I think a key passage to understanding this is Philippians 3:12-16. It seems that a key to our patience and unity is the direction that a person is heading doctrinally and spiritually. If somebody is pressing toward the mark as Paul was, they might not have yet attained to what Paul has, but they are heading in the same direction. Those who are pressing toward the mark, but otherwise-minded, will have the truth revealed to them in time. But v. 16 makes it clear that unity is based on the truth.

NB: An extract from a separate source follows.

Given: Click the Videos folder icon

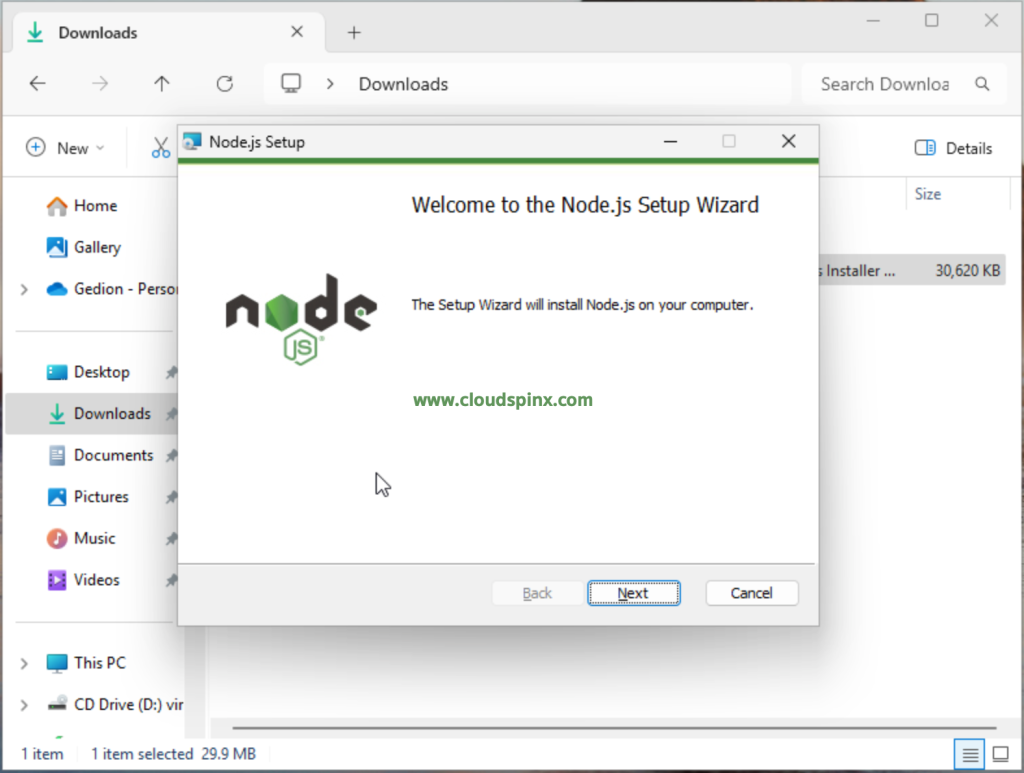Looking at the screenshot, I should click(55, 580).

What do you think about this, Kent? Do you think Phil. 3 is a key passage on this subject?


Mat Dvorachek

Lance Ketchum said...

The great failure of many people who do practice separation is that they fail to tell the person(s) from which they separate why they are doing so. They tell everyone else, but not the person from which they separate. That kind of stuff is just character assassination and serves no godly purpose other then some kind of self-righteous aggrandizing.

Kent Brandenburg said...



Kent Brandenburg said...


I think there is something to direction versus perfection. I think we're speaking of someone we're already in fellowship with though, not starting something up with someone else. I think Philip 3 is fine there though.

Kent Brandenburg said...


I see what you're describing in fundamentalism, where you've got to read body language or at least the tea leaves. I call it "cold shoulder," or "cold shoulder separation." It isn't really separation though.